- Pixel coordinate grounding data:
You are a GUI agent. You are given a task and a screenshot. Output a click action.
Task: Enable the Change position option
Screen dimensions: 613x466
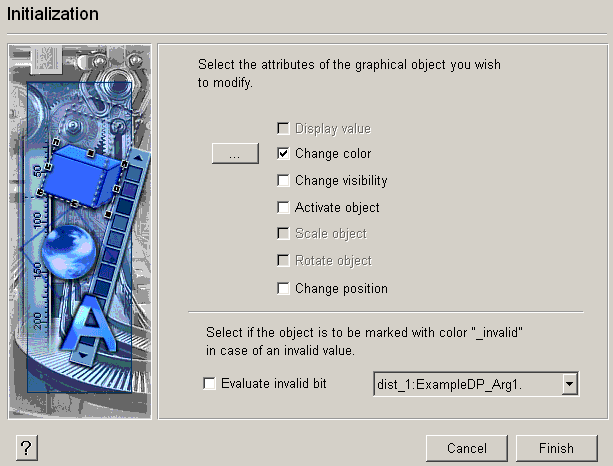click(x=284, y=289)
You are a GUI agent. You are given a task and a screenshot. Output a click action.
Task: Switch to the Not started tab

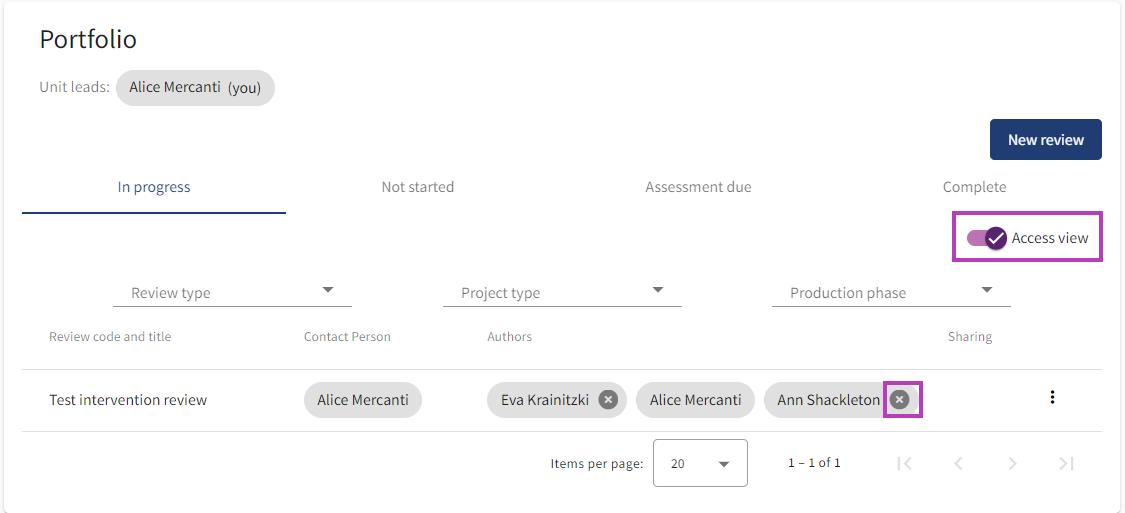(418, 187)
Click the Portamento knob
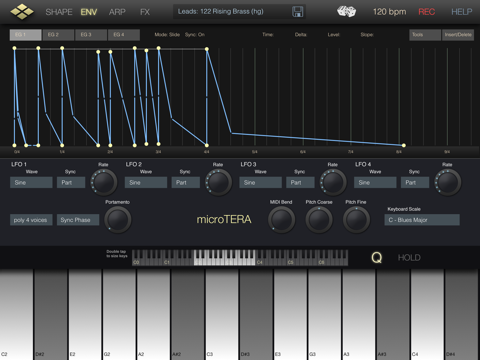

- THE PROBLEM: Return each line above word for word. Skip the pictures.

- EXERCISE RESPONSE:
You are a GUI agent. You are given a task and a screenshot. Output a click action.
Task: Enable the Change position option
Screen dimensions: 613x466
click(x=284, y=289)
You are a GUI agent. You are given a task and a screenshot. Output a click action.
Task: Switch to the Not started tab

(418, 187)
Click the Portamento knob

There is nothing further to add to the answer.